WORK REQUEST
As soon as the line containing "The image size is (1342, 896)." appears in the material below, start returning lines exactly, and end with the line containing "Image resolution: width=1086".

MATERIAL FOR THIS EXERCISE
- - -

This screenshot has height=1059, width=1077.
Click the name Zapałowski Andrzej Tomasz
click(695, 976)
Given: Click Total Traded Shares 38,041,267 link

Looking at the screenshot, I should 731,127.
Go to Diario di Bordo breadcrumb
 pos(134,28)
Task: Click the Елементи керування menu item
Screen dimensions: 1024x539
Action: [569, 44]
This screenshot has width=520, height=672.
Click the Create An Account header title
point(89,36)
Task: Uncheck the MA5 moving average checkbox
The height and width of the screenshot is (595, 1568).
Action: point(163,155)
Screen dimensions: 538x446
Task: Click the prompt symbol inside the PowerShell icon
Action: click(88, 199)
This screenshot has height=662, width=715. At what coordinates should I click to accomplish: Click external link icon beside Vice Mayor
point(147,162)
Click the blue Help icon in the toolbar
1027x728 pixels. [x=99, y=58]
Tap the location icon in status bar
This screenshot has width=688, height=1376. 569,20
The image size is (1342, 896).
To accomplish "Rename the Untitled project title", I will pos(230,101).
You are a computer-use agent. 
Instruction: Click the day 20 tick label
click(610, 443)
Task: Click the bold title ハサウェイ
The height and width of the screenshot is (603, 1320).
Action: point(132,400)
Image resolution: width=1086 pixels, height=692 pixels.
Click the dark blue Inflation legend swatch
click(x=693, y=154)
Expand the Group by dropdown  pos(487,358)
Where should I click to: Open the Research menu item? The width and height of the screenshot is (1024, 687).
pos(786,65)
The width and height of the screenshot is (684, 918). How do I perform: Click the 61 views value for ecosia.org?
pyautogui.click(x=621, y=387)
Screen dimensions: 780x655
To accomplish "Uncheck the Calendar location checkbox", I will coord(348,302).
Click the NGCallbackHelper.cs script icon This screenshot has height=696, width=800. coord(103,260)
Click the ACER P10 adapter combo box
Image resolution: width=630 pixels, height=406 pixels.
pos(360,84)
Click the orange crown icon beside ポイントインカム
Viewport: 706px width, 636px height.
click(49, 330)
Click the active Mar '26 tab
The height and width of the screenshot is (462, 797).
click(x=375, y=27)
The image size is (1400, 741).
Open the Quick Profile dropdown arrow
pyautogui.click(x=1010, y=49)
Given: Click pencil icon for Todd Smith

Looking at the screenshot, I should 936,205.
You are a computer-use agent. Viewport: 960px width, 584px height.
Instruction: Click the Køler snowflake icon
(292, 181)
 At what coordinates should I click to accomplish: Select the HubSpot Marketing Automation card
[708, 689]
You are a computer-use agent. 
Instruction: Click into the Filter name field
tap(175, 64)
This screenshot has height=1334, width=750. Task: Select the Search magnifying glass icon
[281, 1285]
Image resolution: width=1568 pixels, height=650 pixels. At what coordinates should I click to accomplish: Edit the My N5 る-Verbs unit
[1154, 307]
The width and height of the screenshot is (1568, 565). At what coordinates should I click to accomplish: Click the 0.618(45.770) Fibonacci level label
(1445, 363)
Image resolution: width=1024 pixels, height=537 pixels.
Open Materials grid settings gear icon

- - -

SOLUTION FOR THIS PROBLEM
The image size is (1342, 896).
To accomplish "Rename the Untitled project title", I will pos(230,101).
You are a computer-use agent. 
Instruction: Click the day 20 tick label
click(610, 443)
Task: Click the bold title ハサウェイ
The height and width of the screenshot is (603, 1320).
Action: point(132,400)
Image resolution: width=1086 pixels, height=692 pixels.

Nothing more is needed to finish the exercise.